Before DNSSEC the first question had no adequate answer, so all
the security effort went into overloading a single certificate to
answer both questions by authenticating the gateway's association
with the destination domain. This scales poorly and deployments
are isolated islands.
With DNSSEC and DANE the two questions become independent.
- Use DNSSEC to securely obtain a binding from the destination
domaint to the gateway.
- Use certificates to authenticate the gateway connection.
This means that the gateway certificate with DANE encodes the name
of the gateway ideally in a subjectAltName that also specifies the
protocol or service. So I would go with:
sip:gateway.example.com
as the name in a DANE-compatible SIP server certificate. I would
also strongly recommend that any server publish exclusively "IN
TLSA 3 1 1 ?" associations, which make the name in the certificate
moot, since these certificates are matched by public-key alone.
They can carry the legacy altnames for the old PKI if desired.
If an organization wishes to deploy a multi-level PKI, and publish
"IN TLSA 2 1 1" associations, then the name comes into play, and
the server may need to support SNI when virtual hosting 3rd-party
domains with TLS security. In practice this may be sufficiently
inconvenient that almost nobody does it.
This brings us back to my upthread point about "discovery" of TLS
support. With SMTP we have a fortuitous accident, nothing in either
the email address or the MX record gives us any information about
TLS. This means that we can overload DANE TLSA RRs to securely
infer TLS support *with* DANE verification (falling back to just
mandatory TLS when all the TLSA RRs are unusable).
With SIP, if I understood correctly, TLS transport is encoded in
NAPTR records, which are not DANE-specific. This creates a problem,
because NAPTR might mean TLS with legacy PKI and perhaps DANE, if
appropriate TLSA records are found. So a SIP domain can't signal
TLS support to DANE-enabled clients without also signalling TLS
support to legacy PKI clients.
My proposal would be to find a way to use DANE TLSA RRs to *upgrade*
what look to legacy clients like non-TLS NAPTR records to TLS.
Then, one can deploy servers that only support TLS with DANE, and
non-DANE clients get legacy (in)security. (This would mimmic closely
the SMTP situation where sans TLSA RRs, there is no explicit security
except by prior bilateral arrangement).
If you're stuck with bolting DANE into a TLS channel implied by
NAPTR records that apply to both legacy and DANE PKIs, then indeed
the certificate requirements are rather messy, but in that case
using exclusively "IN TLSA 3 1 1" gets the server out of any
DANE-specific naming mess. It need only support SANs for the legacy
PKI, with "3 1 1" only the server public key is relevant with DANE
(there is a bug to fix in draft-ietf-dane-srv in this respect, as
it incorrectly requires name checks for all certificate usages).

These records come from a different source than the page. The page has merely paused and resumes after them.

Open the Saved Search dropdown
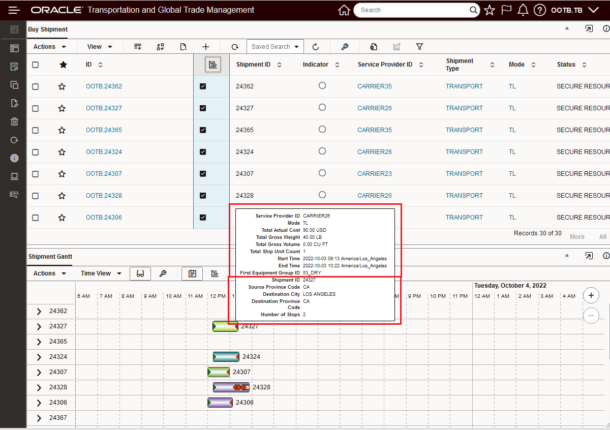Image resolution: width=610 pixels, height=430 pixels. pos(275,47)
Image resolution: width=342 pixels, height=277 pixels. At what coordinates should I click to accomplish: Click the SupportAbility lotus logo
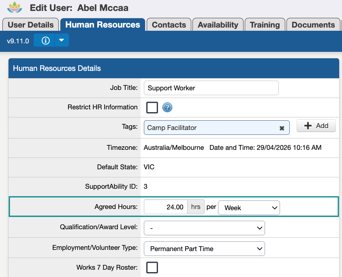(x=15, y=7)
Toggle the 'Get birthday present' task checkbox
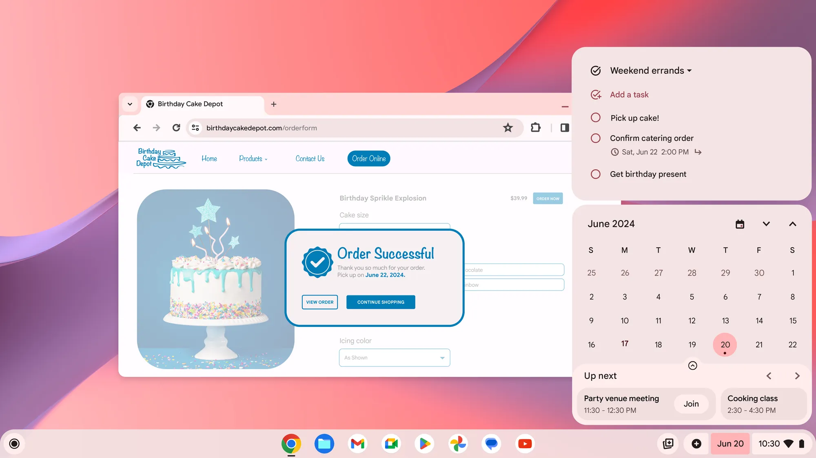 [595, 174]
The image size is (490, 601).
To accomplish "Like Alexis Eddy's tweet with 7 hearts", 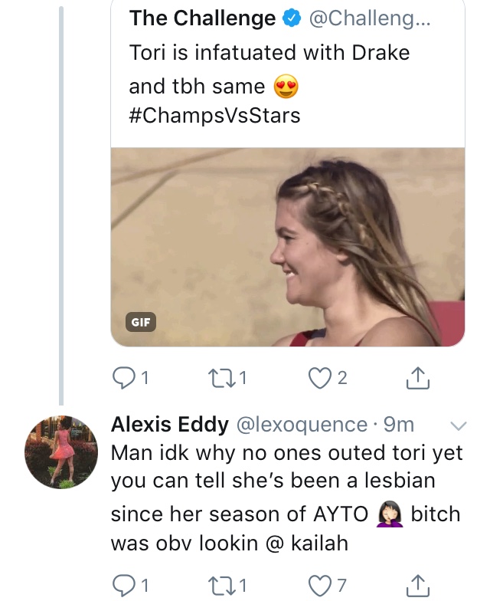I will [x=320, y=586].
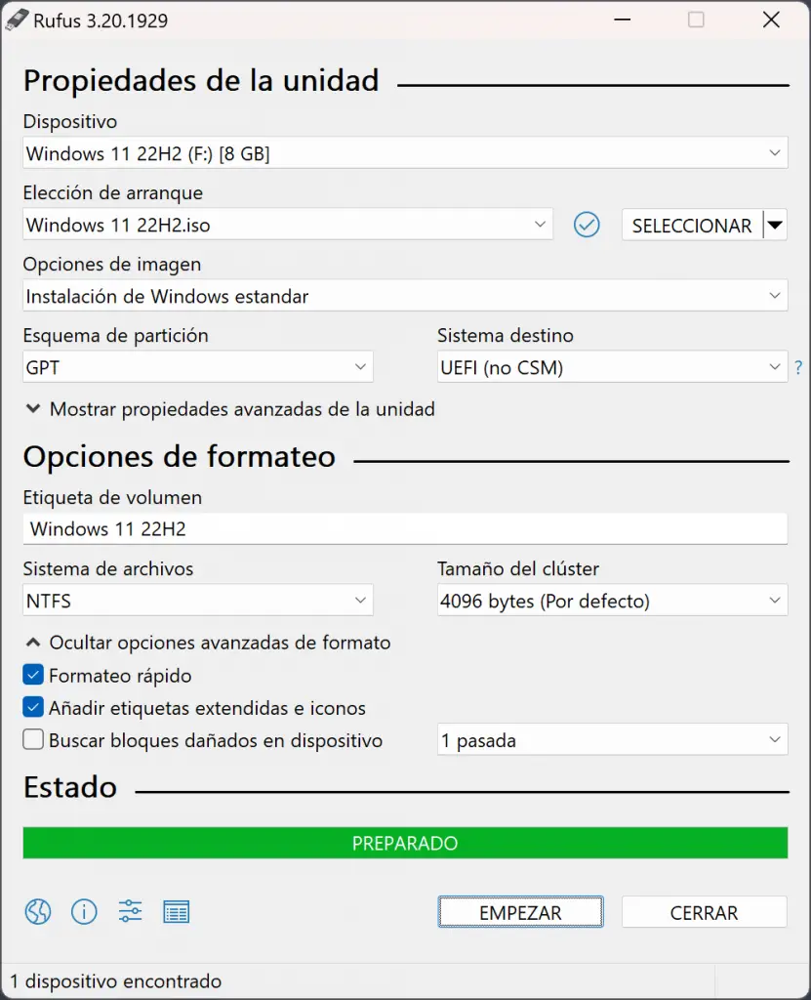The image size is (811, 1000).
Task: Open the settings sliders icon
Action: pos(130,911)
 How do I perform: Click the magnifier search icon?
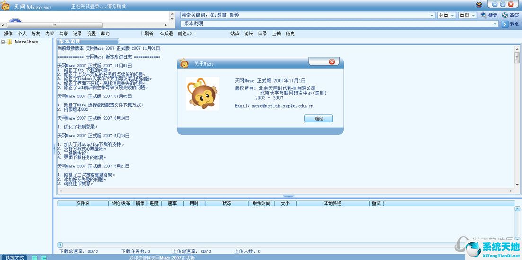(x=483, y=15)
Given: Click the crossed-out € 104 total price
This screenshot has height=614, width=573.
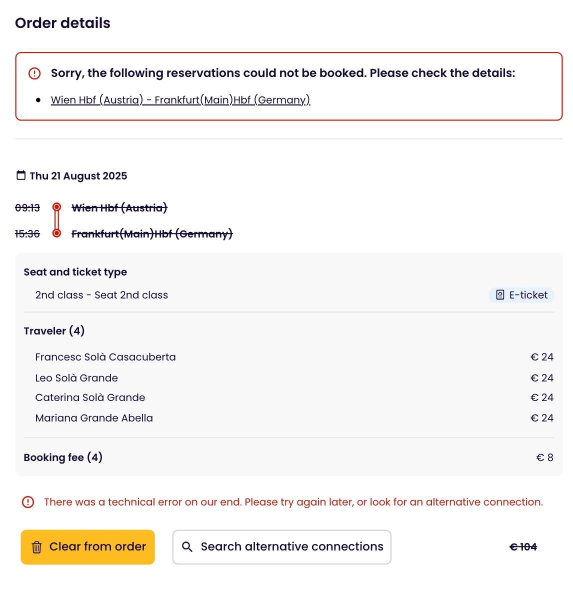Looking at the screenshot, I should point(523,547).
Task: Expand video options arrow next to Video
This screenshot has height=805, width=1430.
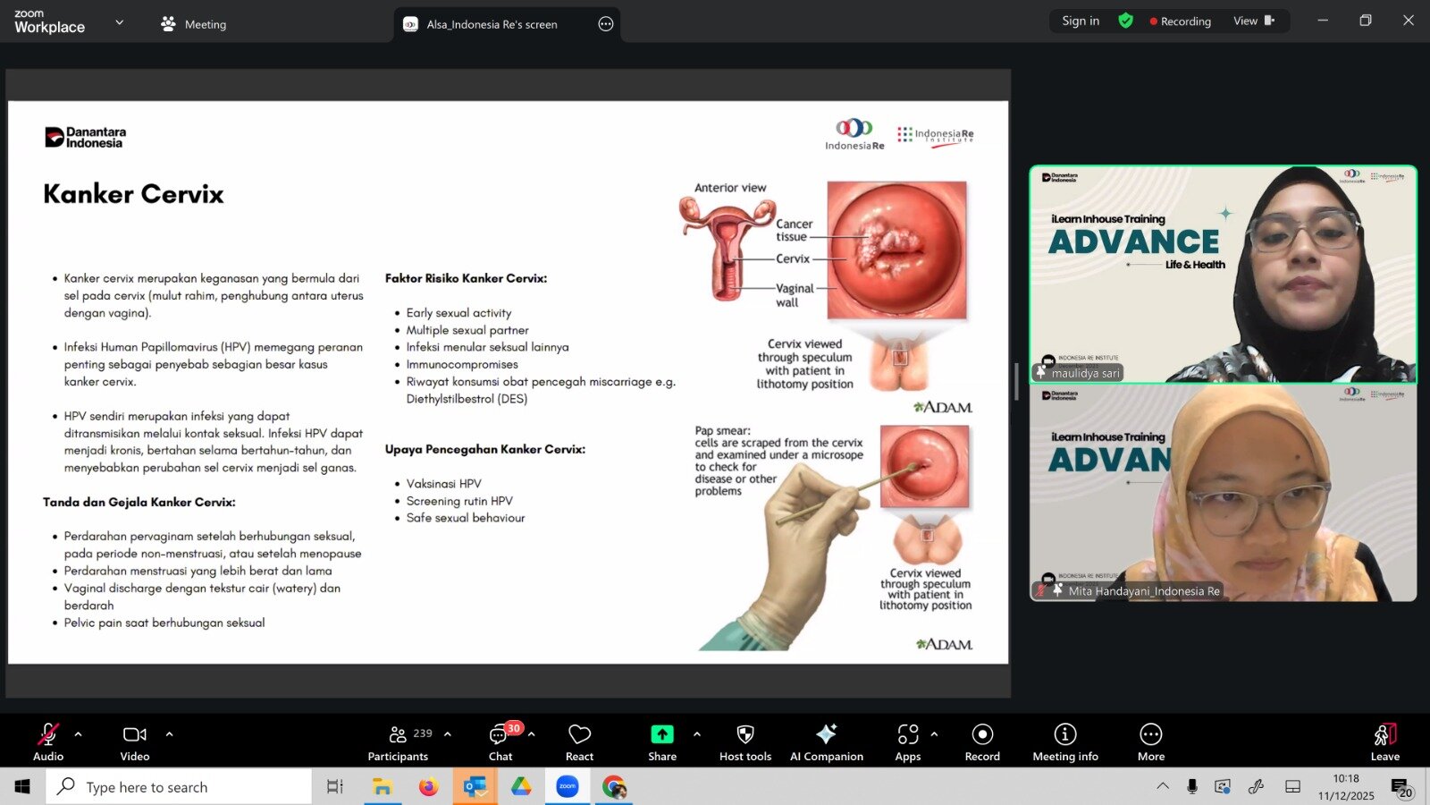Action: point(169,734)
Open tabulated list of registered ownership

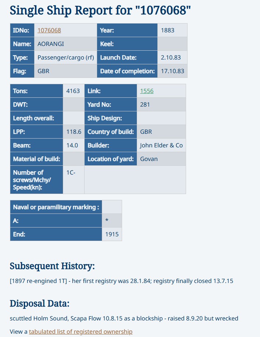pyautogui.click(x=81, y=331)
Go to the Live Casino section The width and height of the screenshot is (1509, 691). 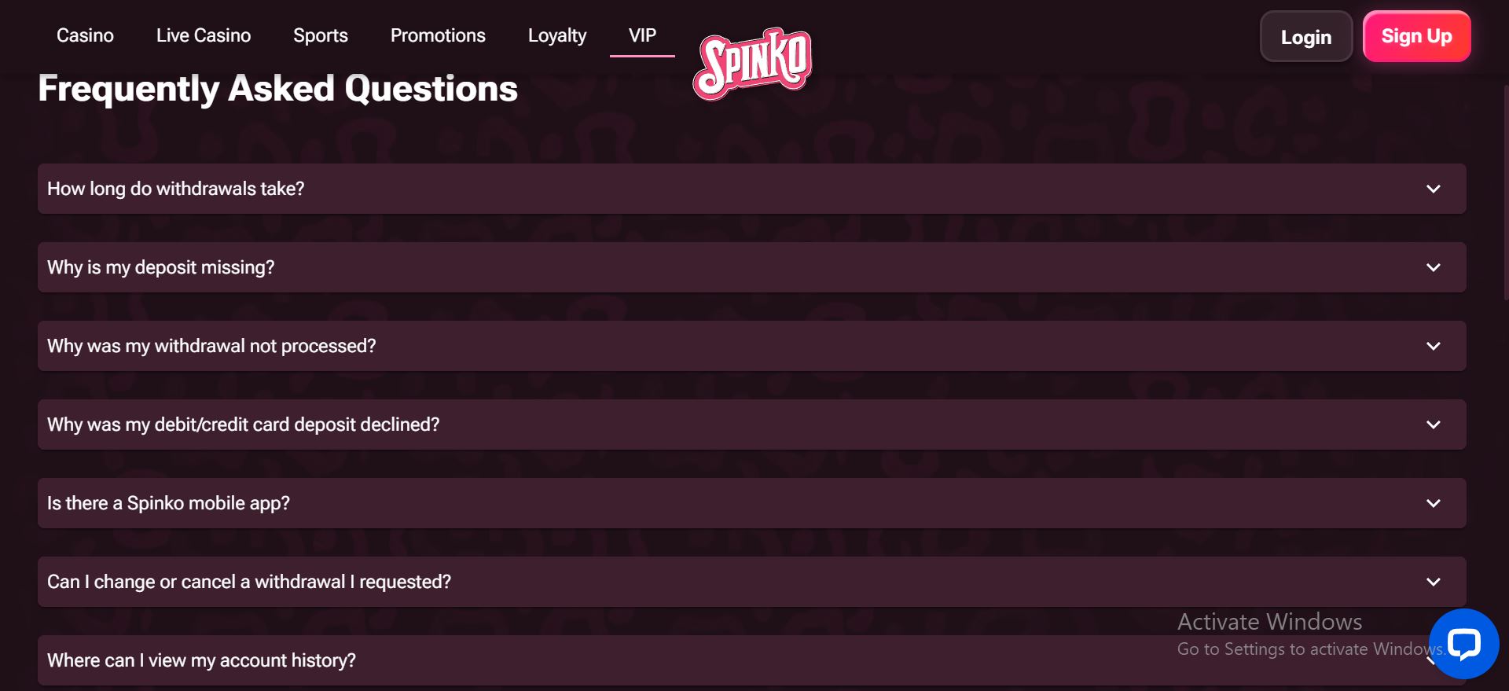[x=204, y=35]
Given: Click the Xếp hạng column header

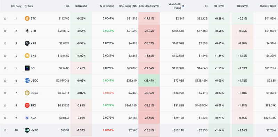Looking at the screenshot, I should coord(16,6).
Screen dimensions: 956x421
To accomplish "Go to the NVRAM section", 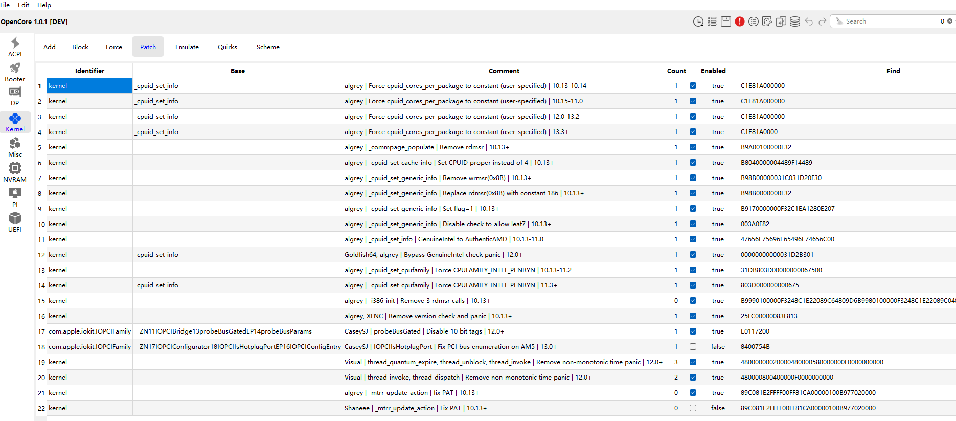I will click(x=15, y=172).
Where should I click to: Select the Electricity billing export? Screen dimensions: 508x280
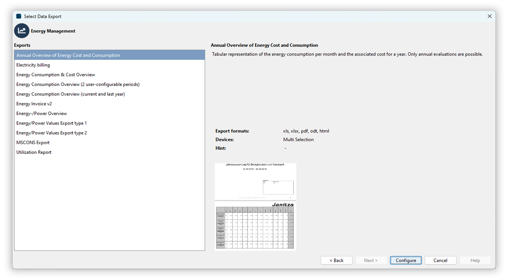(x=33, y=65)
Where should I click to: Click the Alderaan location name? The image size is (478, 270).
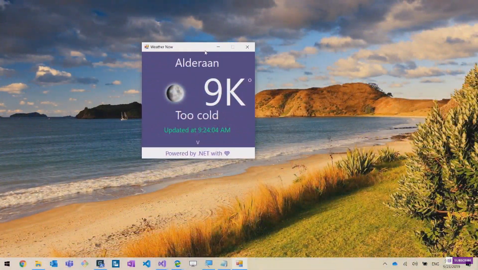point(197,63)
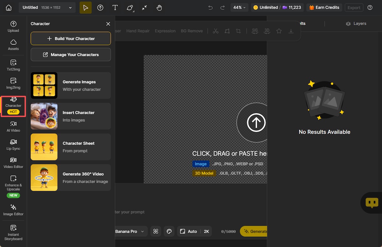Select the Character Sheet thumbnail
The width and height of the screenshot is (382, 247).
pyautogui.click(x=44, y=147)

For SIP neophites like me, can you sketch out the channel discovery
in a bit more detail, by posting a complete example of all the
relevant DNS records for some hypothetical SIP service @example.com?
What does the phone do? What does its local gateway do? Is DANE
intended to be pertinent for both, or are we primarily interested
in the gateway-to-gateway traffic?
--
Viktor.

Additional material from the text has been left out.